Introduction

We report four cases of idiopathic isolated orbicularis oculi muscle weakness. This condition is usually seen in the context of facial palsy,1 ocular myopathies2 or in generalised myopathies, such as myaesthenia gravis.3

Case reports

All patients were female and elderly. They presented with symptoms of discomfort and watering eyes. On examination, three patients had some degree of ectropion and case 3 earlier had entropion, although this was no longer present when orbicularis weakness was noted. Case 3 was initially treated with Botox injections for entropion and then had bilateral lower lid wedge resections. All had between 4 and 6 mm of lagophthalmos and staining of the inferior cornea. There was no evidence of fatigue and eye movements were full. Orbicularis oculi muscles were very weak in all patients but there was no abnormality in any other cranial nerves. Other clinical details are documented in Table 1.

Table 1 Summary of clinical details of cases

Case 1

Case 1 initially underwent surgery to correct apparent cicatricial ectropion, with failure to fully correct the defect. She then had symptoms of epiphora and discomfort for 7 years before she re-presented and was diagnosed with lagophthalmos and orbicularis weakness (Figure 1). Ocular lubricants alone were sufficient to control her symptoms and further surgery was not required.

Figure 1
figure 1

Case 1 has lagophthalmos on attempted lid closure with moderate Bell's reflex.

Case 2

Case 2 had prompt recognition of orbicularis weakness causing lagophthalmos and epiphora, and surgery consisting of upper lid platinum weight insertion with lateral canthal slings resulted in symptomatic improvement and a good cosmetic result.

Case 3

Case 3 had initially presented with entropion. This is not usually associated with orbicularis weakness. It is likely that the orbicularis weakness developed after the entropion surgery. It is unlikely that Botox A injection had any lasting effect on orbicularis tone. Subsequent detection of orbicularis weakness resulted in appropriate correction: as cosmesis was not a particular priority, lateral tarsorrhaphies were performed, with good symptomatic relief. Orbicularis biopsy was obtained in this patient. Histology confirmed total atrophy of the orbicularis oculi.

Case 4

Case 4 had symptoms for 7 years and she had previously been reviewed on three occasions by a general ophthalmologist with regard to her ectropion, but the weakness of the orbicularis oculi muscles had not been noted. She had bilateral lower lid lateral tarsal slings and one snip procedures carried out under local anaesthetic with good results. A full thickness specimen of eyelid was sent for histological examination. This was reported as showing orbicularis oculi atrophy. Cross-sectional muscle fibre density was between 2 and 20 fibres per square millimetre compared with the normal density of 1000 fibres per square millimetre (Figure 2).

Figure 2
figure 2

Immunohistochemical stain desmin highlights atrophic muscle fibres, inset shows a fibre at 400 magnification.

Discussion

There is a histological finding of orbicularis atrophy in two of our patients. Clinical features suggest that this may be the case in all four. Unfortunately, a tissue diagnosis was not possible in the other two patients. We do not think that these patients had myaesthenia gravis because in addition to the negative ACh receptor antibody test, no patients had ptosis or fatigue and the ocular movements were full in all four patients. The three patients who were seen by a neurologist were not thought to have myaesthenia gravis. No EMG was carried out. It was not attempted in cases 1 and 2, and it was refused in cases 3 and 4. Where histological examination was done EMG would not have added any new information as no EMG trace would have been recordable. Although initial presentation was with a variety of different conditions, all four patients had isolated orbicularis weakness and lagophthalmos.
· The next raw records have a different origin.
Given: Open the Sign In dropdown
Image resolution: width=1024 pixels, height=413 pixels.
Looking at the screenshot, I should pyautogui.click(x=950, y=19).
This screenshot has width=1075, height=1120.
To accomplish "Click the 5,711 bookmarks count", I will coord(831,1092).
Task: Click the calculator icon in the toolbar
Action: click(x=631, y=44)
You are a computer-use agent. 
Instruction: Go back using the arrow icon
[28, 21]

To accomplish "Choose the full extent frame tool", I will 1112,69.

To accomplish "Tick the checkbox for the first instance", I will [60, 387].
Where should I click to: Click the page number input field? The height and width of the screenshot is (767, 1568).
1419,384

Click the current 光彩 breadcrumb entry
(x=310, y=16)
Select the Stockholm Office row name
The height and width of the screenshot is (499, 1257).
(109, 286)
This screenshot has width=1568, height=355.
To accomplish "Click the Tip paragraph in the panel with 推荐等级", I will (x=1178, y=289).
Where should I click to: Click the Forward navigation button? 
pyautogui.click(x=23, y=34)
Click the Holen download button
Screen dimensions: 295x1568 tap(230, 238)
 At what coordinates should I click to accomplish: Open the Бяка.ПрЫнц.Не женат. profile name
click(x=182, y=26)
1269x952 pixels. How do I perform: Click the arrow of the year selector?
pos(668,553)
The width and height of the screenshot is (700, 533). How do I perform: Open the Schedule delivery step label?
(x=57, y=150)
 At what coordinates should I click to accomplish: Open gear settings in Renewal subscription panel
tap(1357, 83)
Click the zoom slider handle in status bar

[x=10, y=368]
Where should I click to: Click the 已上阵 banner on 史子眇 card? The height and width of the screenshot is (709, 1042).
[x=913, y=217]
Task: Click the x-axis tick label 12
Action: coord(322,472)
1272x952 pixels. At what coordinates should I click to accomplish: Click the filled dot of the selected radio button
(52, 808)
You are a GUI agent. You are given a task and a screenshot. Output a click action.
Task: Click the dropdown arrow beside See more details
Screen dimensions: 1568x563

To our knowledge, isolated orbicularis weakness has not previously been reported. In view of the long delay between presentation and treatment in three of our cases it may not necessarily be a rare entity but rather an overlooked diagnosis, Given the surgical options available in the management of this condition and with good potential results for the patient, we believe that recognition of the signs of orbicularis weakness will avoid unnecessary or inappropriate surgery and that assessment of orbicularis function should be part of the assessment of all patients with eyelid malposition. It is unfortunate that we were not able to fully investigate all four of our cases. All our patients were elderly and two were reluctant to undergo investigations or make further visits to hospital. In three patients orbicularis weakness had previously been overlooked in the clinic and three out of four patients had been symptomatic for 7 years or more.

Perhaps recognition of this condition will lead to the identification of more cases and a fuller characterisation of the disease in the future.